Despite one of the most spectacular booms in US history, industry is pointing workers out the factory gate in droves.
From Carolina textile factories to Washington jetliner plants, manufacturers cut 50,000 jobs last month for a total loss in the past year of 337,000.
Throughout the economy, companies are announcing layoffs at a faster pace than even in 1998, the biggest downsizing year of the decade, according to a report last week by Challenger, Gray & Christmas Inc., a Chicago outplacement firm.
The sweeping cuts mar an otherwise dreamy economy. Growth is robust, and inflation and unemployment are flat.

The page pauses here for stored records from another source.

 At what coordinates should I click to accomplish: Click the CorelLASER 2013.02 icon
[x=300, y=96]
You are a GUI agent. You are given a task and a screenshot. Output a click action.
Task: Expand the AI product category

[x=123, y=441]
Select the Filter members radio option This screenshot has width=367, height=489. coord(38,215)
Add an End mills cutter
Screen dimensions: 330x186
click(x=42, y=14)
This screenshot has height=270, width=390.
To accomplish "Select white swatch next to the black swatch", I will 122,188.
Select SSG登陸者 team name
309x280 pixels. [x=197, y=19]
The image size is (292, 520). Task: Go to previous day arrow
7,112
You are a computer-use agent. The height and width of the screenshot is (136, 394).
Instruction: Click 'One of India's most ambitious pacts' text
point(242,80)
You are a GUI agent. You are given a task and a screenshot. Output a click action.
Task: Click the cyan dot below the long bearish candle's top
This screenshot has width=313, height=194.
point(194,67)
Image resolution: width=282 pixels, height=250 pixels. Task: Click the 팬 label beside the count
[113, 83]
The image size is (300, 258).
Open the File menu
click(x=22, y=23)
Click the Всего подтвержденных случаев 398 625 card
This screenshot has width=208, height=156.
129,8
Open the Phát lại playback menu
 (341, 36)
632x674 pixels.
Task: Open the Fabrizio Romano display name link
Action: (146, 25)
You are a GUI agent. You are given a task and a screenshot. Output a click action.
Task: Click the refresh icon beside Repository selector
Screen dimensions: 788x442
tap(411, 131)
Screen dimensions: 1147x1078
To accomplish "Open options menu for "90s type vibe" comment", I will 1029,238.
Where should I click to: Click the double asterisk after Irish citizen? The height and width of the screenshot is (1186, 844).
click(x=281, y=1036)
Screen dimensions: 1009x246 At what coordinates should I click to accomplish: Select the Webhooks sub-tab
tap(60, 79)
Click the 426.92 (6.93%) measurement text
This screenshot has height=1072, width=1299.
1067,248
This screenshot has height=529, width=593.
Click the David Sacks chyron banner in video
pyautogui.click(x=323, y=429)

In the broad economy, demand for labor is so intense that many idled workers can shift into construction, finance, retail, or other jobs in the thriving service sector. Indeed, the economy in the past year has created nearly 3 million new jobs.
But the layoffs in manufacturing reveal a broad threat to an economic expansion that by year's end would be the longest on record, say a growing number of economists. Across the economy profit growth is slowing.
"We still see little or no [earnings] growth through 2000, as earnings lag economic growth," says a recent report by Salomon Smith Barney analysts in New York.
Earnings are caught in a pincer, squeezed by declining sales and average hourly earning growth of 3.6 percent, a faster pace than inflation. Pinched earnings threaten the highly valued stock market. Some economists believe the earnings trouble suggests the US might succumb to the slowdown dogging much of the world economy.
Usually, companies can wriggle out from an earnings squeeze by raising prices. But today stiff global competition, falling exports, and low inflation discourage such mark ups.
"Few companies are in any position to raise their prices even with demand robust," says Bruce Steinberg, chief economist at Merrill Lynch in New York. Instead, they are sustaining profits by cutting payrolls. The profit pain has hit myriad firms. Fourth-quarter earnings for Motorola Inc. fell 50 percent, while Caterpillar Inc. saw its earnings drop 33 percent. Both point to slumping foreign demand.
The downturn is spreading from East Asia to Latin America and Europe. The slump across the Atlantic is especially unsettling; Europe was widely counted on to help the US forestall a global recession.
But during the fourth quarter German gross domestic product fell for the first time in three years and Great Britain's economy grew at its slowest pace in six years.
In recent months, European banks have curtailed credit at home and overseas, quashing growth. "Events overseas will hurt the economy more," says Mark Zandi, chief economist at Regional Financial Associates in Chester, Pa. "The trade balance will deteriorate ... and we will no longer be able to gain as much benefit from lower interest rates and lower prices."
Still, some economists dismiss the idea that foreign-born deflation will throttle the US boom, now the only major engine for global growth. "The arguments in favor of faster growth are powerful," says Ian Shepherdson, chief US economist at High Frequency Economics in Valhalla, N.Y. Consumer confidence is strong. Durable goods orders are surprisingly resilient. And tax refunds and extra cash from mortgage refinancing should sustain demand.
But economists agree that the US cannot expect to indefinitely remain, in the words of Fed Chairman Alan Greenspan, an "oasis of prosperity" amid a stagnant world economy.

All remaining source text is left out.